We can see that the OC curve for the attribute sampling plan in Figure 3.4 is about the same as the OC curve for the variables sampling plan in Figure 3.3, but the sample size $$n=$$ 172 required for the attribute plan is much higher than the sample size $$n=$$ 21 for the variable plan. The variable plan would be advantageous unless the effort and expense of making the measurements took more than 8 times the effort and expense of simply classifying the items as conforming to specifications or not.

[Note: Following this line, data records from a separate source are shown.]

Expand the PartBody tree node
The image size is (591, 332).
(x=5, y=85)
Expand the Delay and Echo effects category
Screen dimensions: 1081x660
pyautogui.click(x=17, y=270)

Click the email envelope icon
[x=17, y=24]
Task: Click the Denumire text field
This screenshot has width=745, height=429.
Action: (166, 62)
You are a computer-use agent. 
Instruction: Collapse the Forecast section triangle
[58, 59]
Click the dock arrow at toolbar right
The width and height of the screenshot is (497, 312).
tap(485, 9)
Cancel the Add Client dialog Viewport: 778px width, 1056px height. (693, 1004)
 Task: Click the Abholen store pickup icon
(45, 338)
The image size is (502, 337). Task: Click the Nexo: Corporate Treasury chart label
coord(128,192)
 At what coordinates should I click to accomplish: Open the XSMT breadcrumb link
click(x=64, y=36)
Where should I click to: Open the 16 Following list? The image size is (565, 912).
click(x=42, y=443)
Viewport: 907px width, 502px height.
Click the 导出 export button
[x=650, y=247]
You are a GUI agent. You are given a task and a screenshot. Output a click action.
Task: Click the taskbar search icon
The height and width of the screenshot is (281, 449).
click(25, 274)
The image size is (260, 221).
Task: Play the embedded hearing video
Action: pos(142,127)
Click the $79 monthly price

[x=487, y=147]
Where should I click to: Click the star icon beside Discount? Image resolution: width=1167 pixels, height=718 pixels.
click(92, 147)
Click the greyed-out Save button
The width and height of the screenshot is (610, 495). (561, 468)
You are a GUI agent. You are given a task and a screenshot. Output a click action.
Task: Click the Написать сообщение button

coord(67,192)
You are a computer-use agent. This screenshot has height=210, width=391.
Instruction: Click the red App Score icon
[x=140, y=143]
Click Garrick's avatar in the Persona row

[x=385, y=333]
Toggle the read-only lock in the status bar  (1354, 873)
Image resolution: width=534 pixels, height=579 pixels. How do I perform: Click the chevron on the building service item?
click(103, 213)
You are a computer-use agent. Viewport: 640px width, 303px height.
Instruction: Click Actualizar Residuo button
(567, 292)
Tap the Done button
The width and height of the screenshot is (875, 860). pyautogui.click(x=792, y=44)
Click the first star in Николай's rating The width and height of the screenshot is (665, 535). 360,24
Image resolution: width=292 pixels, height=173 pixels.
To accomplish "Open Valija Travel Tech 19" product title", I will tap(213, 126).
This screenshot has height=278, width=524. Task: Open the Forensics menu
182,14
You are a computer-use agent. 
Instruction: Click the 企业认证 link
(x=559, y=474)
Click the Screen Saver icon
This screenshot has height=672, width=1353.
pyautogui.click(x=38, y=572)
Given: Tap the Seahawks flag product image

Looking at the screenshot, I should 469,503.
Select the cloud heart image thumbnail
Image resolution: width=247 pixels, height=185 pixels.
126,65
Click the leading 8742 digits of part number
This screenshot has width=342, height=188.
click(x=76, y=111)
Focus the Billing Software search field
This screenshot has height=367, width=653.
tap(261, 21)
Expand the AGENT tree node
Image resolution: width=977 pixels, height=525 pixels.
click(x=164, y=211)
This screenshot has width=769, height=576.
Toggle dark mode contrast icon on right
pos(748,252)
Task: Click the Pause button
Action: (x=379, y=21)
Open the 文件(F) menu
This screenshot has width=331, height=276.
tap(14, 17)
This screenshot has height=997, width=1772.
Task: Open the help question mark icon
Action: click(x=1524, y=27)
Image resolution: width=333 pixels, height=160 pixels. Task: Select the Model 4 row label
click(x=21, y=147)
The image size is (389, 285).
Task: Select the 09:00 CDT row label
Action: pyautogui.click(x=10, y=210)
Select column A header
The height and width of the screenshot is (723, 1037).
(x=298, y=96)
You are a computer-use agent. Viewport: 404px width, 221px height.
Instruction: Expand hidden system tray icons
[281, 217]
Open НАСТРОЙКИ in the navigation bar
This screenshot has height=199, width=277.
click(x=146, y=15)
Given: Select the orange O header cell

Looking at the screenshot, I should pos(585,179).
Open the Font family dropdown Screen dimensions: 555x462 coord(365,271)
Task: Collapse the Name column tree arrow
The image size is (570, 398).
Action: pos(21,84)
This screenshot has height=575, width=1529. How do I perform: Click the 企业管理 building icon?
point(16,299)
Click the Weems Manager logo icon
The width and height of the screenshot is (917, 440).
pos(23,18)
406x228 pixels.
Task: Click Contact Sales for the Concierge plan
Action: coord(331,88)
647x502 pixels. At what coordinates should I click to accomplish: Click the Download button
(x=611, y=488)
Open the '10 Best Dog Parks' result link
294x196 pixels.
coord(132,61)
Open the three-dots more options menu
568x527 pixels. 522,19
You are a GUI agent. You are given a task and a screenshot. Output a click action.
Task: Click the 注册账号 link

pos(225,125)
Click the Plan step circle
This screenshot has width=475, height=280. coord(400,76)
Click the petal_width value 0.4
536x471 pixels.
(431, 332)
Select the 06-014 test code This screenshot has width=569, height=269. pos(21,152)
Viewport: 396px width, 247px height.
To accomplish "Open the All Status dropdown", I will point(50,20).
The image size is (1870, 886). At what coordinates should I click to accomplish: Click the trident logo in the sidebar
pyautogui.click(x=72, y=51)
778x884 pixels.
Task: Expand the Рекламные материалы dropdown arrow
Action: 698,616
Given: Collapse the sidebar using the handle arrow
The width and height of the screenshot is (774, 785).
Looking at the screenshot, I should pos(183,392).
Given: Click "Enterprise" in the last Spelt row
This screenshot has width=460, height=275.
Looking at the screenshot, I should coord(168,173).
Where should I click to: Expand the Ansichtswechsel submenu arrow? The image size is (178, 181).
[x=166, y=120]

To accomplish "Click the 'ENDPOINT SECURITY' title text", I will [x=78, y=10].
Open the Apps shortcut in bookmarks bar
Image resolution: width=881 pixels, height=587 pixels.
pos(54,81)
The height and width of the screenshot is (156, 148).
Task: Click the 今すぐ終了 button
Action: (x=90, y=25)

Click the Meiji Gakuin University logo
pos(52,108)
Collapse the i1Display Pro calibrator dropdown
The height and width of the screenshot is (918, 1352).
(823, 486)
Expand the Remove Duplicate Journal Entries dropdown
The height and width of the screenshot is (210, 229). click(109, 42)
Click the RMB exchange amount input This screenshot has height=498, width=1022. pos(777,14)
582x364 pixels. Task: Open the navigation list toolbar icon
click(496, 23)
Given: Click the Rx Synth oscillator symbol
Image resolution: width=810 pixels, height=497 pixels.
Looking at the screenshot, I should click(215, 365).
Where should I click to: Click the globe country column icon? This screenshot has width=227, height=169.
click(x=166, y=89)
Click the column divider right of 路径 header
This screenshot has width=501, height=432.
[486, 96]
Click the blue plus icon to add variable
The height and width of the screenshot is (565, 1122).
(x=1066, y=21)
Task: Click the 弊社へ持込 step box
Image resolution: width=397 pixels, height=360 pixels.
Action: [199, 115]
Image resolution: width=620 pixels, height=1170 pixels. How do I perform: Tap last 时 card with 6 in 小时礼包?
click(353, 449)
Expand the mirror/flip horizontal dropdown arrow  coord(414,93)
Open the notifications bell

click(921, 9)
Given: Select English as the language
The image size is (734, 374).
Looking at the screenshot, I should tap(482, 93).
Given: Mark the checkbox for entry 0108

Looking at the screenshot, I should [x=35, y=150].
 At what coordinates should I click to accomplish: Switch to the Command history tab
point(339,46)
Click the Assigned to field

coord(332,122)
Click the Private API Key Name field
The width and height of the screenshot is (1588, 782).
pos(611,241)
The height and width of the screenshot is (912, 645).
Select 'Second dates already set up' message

Example 1 (Mitra 1998) presents the following example of the use of a variables sampling plan with a lower specification limit and the standard deviation known. In the the manufacture of heavy-duty utility bags for household use, the lower specification limit on the carrying weight is 100kg. The AQL is 0.02 or 2%, the RQL is 0.12 or 12%. The producers risk $$\alpha =$$ 0.08, and the consumers risk $$\beta =$$ 0.10, and the standard deviation of the carrying weight is $$\sigma =$$ 8kg. The R Code and output below shows the sample size $$n =$$ 10, and the acceptance constant $$k =$$ 1.6009 for the custom derived sampling plan.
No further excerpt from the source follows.